> **YOUR TASK**: The whole listing is to be set down again without alteration.

> **GIVEN ENTRIES**:
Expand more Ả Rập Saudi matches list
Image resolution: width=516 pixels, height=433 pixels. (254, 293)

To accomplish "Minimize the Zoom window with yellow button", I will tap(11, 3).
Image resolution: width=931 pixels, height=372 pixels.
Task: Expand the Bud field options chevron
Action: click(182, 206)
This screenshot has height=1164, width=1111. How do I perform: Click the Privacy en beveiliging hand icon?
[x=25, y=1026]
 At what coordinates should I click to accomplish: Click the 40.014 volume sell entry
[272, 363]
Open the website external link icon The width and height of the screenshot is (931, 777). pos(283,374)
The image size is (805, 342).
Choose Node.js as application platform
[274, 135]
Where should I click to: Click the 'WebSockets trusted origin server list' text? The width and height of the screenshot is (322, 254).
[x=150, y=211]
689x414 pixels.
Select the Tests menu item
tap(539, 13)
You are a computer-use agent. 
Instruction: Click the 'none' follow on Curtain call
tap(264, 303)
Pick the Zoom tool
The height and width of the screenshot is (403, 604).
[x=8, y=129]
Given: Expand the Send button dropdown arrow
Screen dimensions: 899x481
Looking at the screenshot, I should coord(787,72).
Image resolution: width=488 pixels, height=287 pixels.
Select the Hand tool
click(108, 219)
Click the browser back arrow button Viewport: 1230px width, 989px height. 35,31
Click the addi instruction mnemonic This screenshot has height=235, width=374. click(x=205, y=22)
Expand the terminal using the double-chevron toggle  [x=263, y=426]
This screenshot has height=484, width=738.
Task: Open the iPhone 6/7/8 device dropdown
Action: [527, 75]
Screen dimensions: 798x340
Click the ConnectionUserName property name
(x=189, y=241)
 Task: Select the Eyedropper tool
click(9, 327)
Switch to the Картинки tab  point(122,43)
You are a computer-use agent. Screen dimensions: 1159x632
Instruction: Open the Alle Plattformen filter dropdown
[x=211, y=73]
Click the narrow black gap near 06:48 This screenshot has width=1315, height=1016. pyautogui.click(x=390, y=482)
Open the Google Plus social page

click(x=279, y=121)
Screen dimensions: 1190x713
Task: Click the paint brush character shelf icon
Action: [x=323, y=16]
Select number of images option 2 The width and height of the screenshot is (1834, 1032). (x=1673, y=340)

> **EXERCISE RESULT**:
Expand more Ả Rập Saudi matches list
Image resolution: width=516 pixels, height=433 pixels. (254, 293)

To accomplish "Minimize the Zoom window with yellow button", I will tap(11, 3).
Image resolution: width=931 pixels, height=372 pixels.
Task: Expand the Bud field options chevron
Action: click(182, 206)
This screenshot has height=1164, width=1111. How do I perform: Click the Privacy en beveiliging hand icon?
[x=25, y=1026]
 At what coordinates should I click to accomplish: Click the 40.014 volume sell entry
[272, 363]
Open the website external link icon The width and height of the screenshot is (931, 777). pos(283,374)
The image size is (805, 342).
Choose Node.js as application platform
[274, 135]
Where should I click to: Click the 'WebSockets trusted origin server list' text? The width and height of the screenshot is (322, 254).
[x=150, y=211]
689x414 pixels.
Select the Tests menu item
tap(539, 13)
You are a computer-use agent. 
Instruction: Click the 'none' follow on Curtain call
tap(264, 303)
Pick the Zoom tool
The height and width of the screenshot is (403, 604).
[x=8, y=129]
Given: Expand the Send button dropdown arrow
Screen dimensions: 899x481
Looking at the screenshot, I should coord(787,72).
Image resolution: width=488 pixels, height=287 pixels.
Select the Hand tool
click(108, 219)
Click the browser back arrow button Viewport: 1230px width, 989px height. 35,31
Click the addi instruction mnemonic This screenshot has height=235, width=374. click(x=205, y=22)
Expand the terminal using the double-chevron toggle  [x=263, y=426]
This screenshot has height=484, width=738.
Task: Open the iPhone 6/7/8 device dropdown
Action: [527, 75]
Screen dimensions: 798x340
Click the ConnectionUserName property name
(x=189, y=241)
 Task: Select the Eyedropper tool
click(9, 327)
Switch to the Картинки tab  point(122,43)
You are a computer-use agent. Screen dimensions: 1159x632
Instruction: Open the Alle Plattformen filter dropdown
[x=211, y=73]
Click the narrow black gap near 06:48 This screenshot has width=1315, height=1016. pyautogui.click(x=390, y=482)
Open the Google Plus social page

click(x=279, y=121)
Screen dimensions: 1190x713
Task: Click the paint brush character shelf icon
Action: [x=323, y=16]
Select number of images option 2 The width and height of the screenshot is (1834, 1032). (x=1673, y=340)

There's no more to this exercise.